Targeted Variant Calling

Repetitive regions in the human genome pose a challenge for general variant calling approaches which typically cannot make use of any misplaced MAPQ0 reads. Furthermore, high sequence homology of some genes with a pseudogene paralog can lead to a wide variety of common structural variants (SVs) in the population, requiring specialized targeted calling approaches. DRAGEN supports targeted calling for a number of genes/targets as described in subsequent target-specific sections.
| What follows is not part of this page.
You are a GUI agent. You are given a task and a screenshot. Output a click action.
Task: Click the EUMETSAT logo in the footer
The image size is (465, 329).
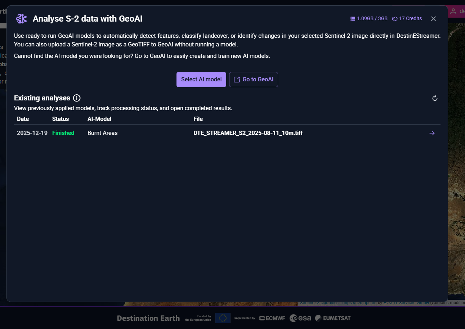332,318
Each targeted caller can be enabled/disabled separately (refer to target-specific section), or all targeted callers can be enabled using the command line option --enable-targeted=true. The targeted callers produce a <prefix>.targeted.json containing a gene-level summary of the variant caller results. Additionally, the details of individual variant calls are reported in a <prefix>.targeted.vcf.gz.

All targeted callers require WGS data aligned to a human reference genome with at least 30x coverage. Human reference genome builds based on hg19, GRCh37, and hg38 are supported.
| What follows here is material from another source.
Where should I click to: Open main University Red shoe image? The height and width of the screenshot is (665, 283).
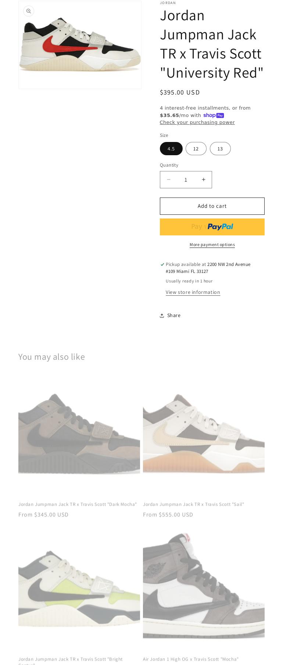80,45
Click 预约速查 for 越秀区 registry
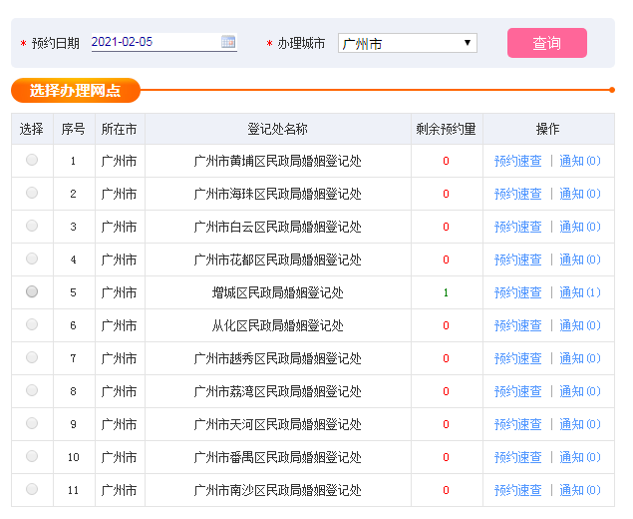Image resolution: width=633 pixels, height=519 pixels. 517,358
The targeted callers generate a <output-file-prefix>.targeted.json file in the output directory. The output file is a JSON formatted file containing the fields below.

Fields in JSON

Explanation

Type and Possible Values

Present

sample

The sample name.

string

always

dragenVersion

The version of DRAGEN.

string

always

pharmcatMetabolismStatusResourceUrl

Web URL for the PharmCAT resource used for calling metabolism status.

string

PGx gene target is enabled

cyp2b6

The CYP2B6 targeted caller specific fields.

dictionary

CYP2B6 caller is enabled

cyp2d6

The CYP2D6 targeted caller specific fields.

dictionary

CYP2D6 caller is enabled

cyp21a2

The CYP21A2 targeted caller specific fields.

dictionary

CYP21A2 caller is enabled

gba

The GBA targeted caller specific fields.

dictionary

GBA caller is enabled

hba

The HBA targeted caller specific fields.

dictionary

HBA caller is enabled

lpa

The LPA targeted caller specific fields.

dictionary

LPA caller is enabled

rh

The RH targeted caller specific fields.

dictionary

RH caller is enabled

smn

The SMN targeted caller specific fields.

dictionary

SMN caller is enabled

star_allele

The Star Allele specific fields.

dictionary

Star Allele is enabled

The targeted callers generate a <output-file-prefix>.targeted.vcf[.gz] file in the output directory. The output file is a VCFv4.2 formatted file possibly compressed. The targeted callers that support VCF output are: RH, HBA, LPA, and SMN.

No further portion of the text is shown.